(DESCRIPTION OF THE TASK) Beginning at the first line of the data, print each line exactly, stopping after the line that contains "Click the IPv4 WAN Status label".

————————

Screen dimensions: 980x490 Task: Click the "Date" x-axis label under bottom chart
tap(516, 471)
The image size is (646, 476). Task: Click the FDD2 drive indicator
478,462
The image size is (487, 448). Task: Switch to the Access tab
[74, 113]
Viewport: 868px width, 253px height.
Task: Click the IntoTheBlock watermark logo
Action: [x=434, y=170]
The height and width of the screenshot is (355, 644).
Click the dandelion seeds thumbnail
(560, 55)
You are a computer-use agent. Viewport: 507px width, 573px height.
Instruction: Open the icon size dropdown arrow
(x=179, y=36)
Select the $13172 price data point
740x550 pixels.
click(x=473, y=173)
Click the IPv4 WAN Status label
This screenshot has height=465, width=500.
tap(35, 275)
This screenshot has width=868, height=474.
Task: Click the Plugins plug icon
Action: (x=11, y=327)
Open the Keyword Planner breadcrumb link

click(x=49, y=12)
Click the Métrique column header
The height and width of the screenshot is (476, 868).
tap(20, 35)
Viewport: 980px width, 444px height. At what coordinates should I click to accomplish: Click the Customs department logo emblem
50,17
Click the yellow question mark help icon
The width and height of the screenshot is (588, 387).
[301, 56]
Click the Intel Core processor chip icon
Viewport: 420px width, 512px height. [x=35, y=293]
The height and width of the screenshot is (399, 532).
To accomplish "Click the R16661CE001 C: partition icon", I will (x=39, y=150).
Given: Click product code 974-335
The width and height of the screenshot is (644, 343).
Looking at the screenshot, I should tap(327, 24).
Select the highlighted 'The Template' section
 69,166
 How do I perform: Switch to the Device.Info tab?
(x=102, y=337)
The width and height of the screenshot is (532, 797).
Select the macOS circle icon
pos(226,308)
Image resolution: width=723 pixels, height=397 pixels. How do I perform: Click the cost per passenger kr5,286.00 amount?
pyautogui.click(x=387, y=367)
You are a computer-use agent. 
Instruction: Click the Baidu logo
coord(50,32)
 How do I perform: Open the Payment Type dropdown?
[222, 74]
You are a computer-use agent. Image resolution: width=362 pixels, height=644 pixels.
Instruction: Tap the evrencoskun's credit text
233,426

————————

(YOUR RESPONSE)
Screen dimensions: 980x490 Task: Click the "Date" x-axis label under bottom chart
tap(516, 471)
The image size is (646, 476). Task: Click the FDD2 drive indicator
478,462
The image size is (487, 448). Task: Switch to the Access tab
[74, 113]
Viewport: 868px width, 253px height.
Task: Click the IntoTheBlock watermark logo
Action: [x=434, y=170]
The height and width of the screenshot is (355, 644).
Click the dandelion seeds thumbnail
(560, 55)
You are a computer-use agent. Viewport: 507px width, 573px height.
Instruction: Open the icon size dropdown arrow
(x=179, y=36)
Select the $13172 price data point
740x550 pixels.
click(x=473, y=173)
Click the IPv4 WAN Status label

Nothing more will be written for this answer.